Most adult sea turtles are truly tropical or sub-tropical creatures. Yet certain species of juvenile sea turtles come north to feed along the East Coast and return south before the onset of winter. While highly unlikely, it is possible, with luck, to find five species of sea turtles in Cape Cod waters. Learn more about them and what Wellfleet Bay Wildlife Sanctuary is doing to save cold-stunned and stranded sea turtles.


Turtles are frequently seen basking in the sun on logs, rocks, or embankments. This behavior serves many purposes, including helping to promote muscle activity and digestion, encouraging leeches and other parasites to drop off, and triggering the production of vitamin D, which is essential for strong shells.

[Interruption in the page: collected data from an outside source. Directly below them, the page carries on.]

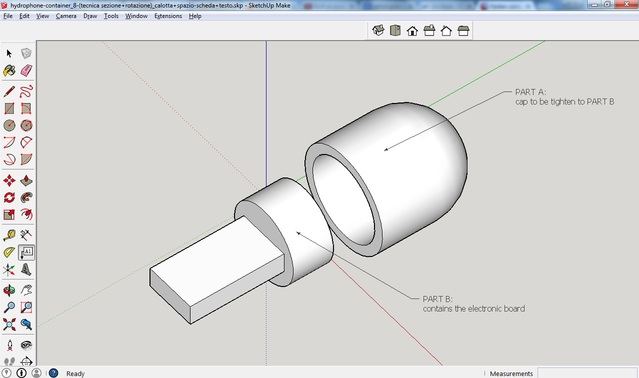Open the File menu
The height and width of the screenshot is (378, 639).
pos(8,16)
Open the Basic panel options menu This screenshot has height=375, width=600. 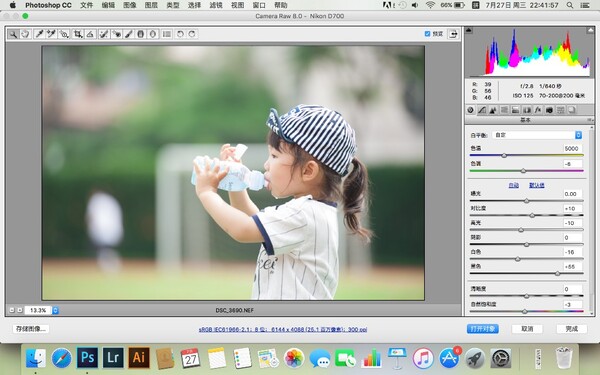(590, 120)
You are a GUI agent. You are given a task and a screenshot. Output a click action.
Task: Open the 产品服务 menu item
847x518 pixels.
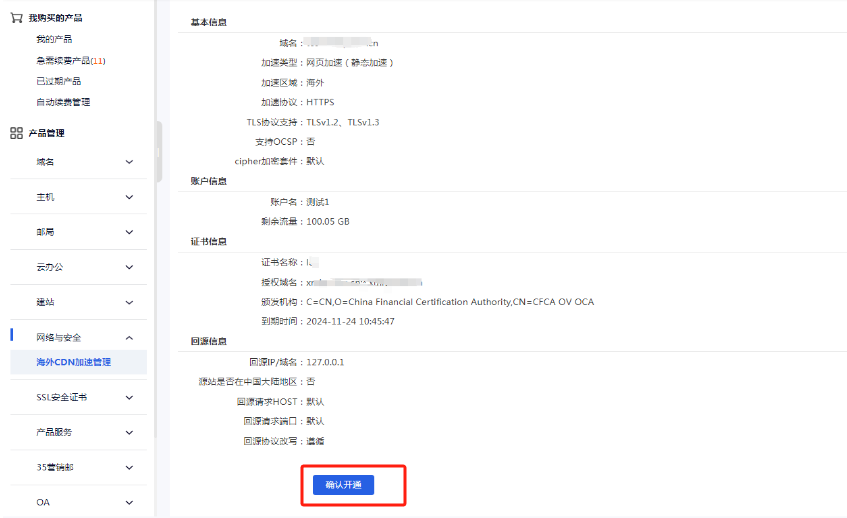[54, 432]
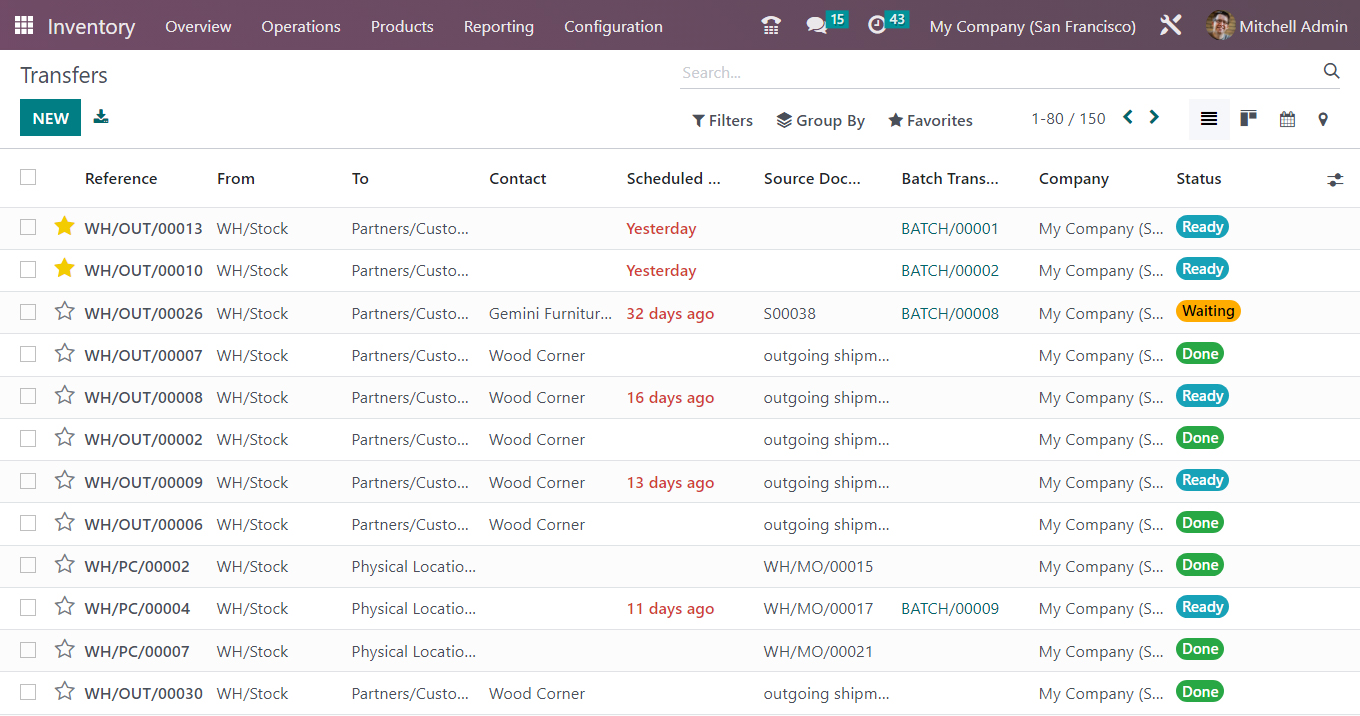Click the search magnifier icon
The height and width of the screenshot is (716, 1360).
click(x=1331, y=71)
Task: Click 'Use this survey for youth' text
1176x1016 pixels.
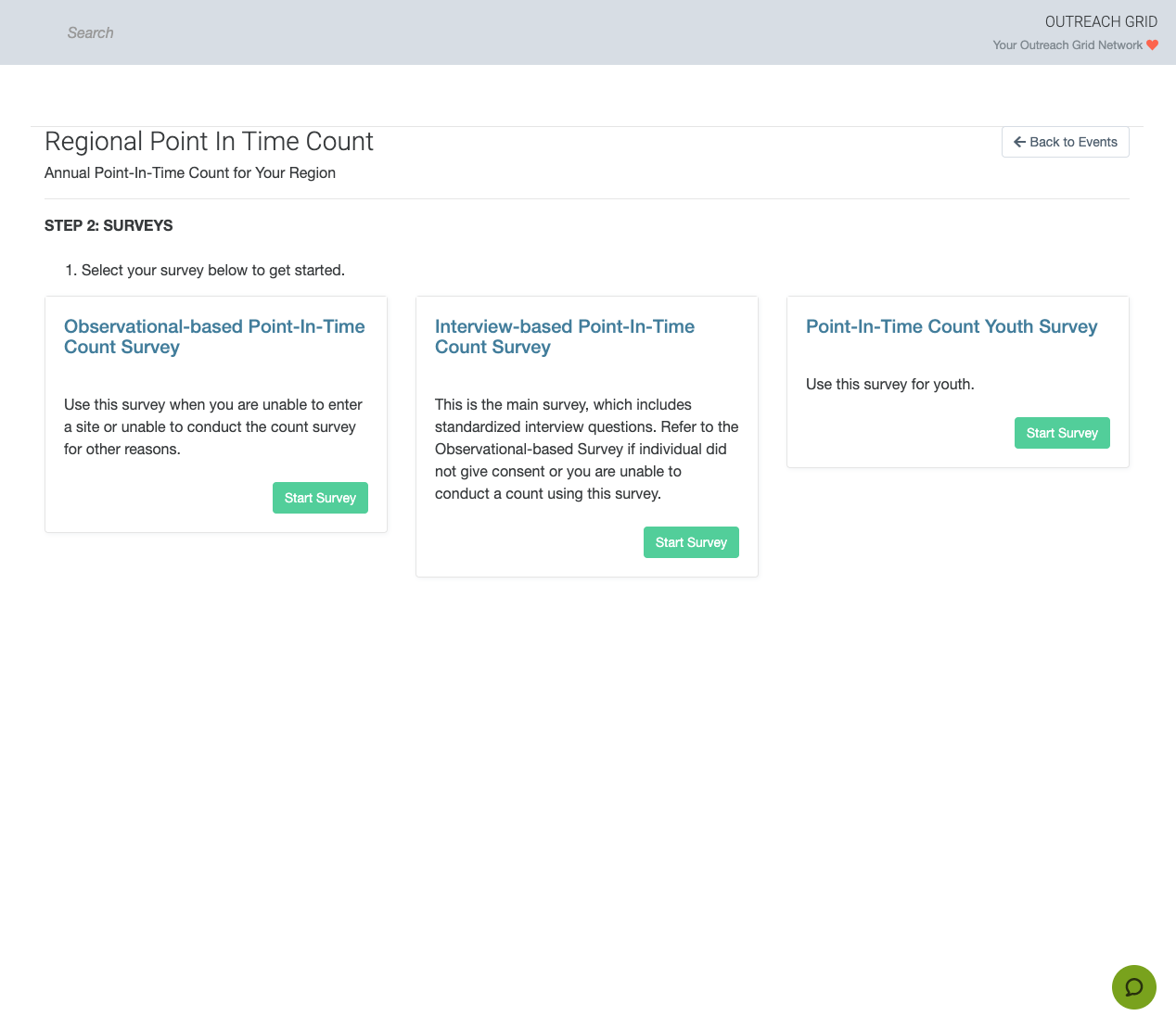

People often ask, “What do turtles do in the winter?” All but one of our species overwinter in mud and leaf litter in water bodies, like bottom of lakes, ponds, tidal flats, or gentle streams, and may become active during warm spells. The eastern box turtle is the exception: it burrows into loose soil or sand, or seeks shelter in old mammal holes.

Turtles have varied diets. For example, the diet of eastern box turtles includes fruit and slugs, diamond-backed terrapins will eat crustaceans and mollusks, and snapping turtles will eat plants, crayfish, and carrion (dead or decaying animal flesh).

Life Cycle

All turtles, including sea turtles, lay their eggs on land. Female turtles dig their nests in summer, typically in June or July. Some species will excavate a number of holes; these "false nests" may serve as deterrents for predators. After laying eggs in the hole and covering them with dirt, the female departs.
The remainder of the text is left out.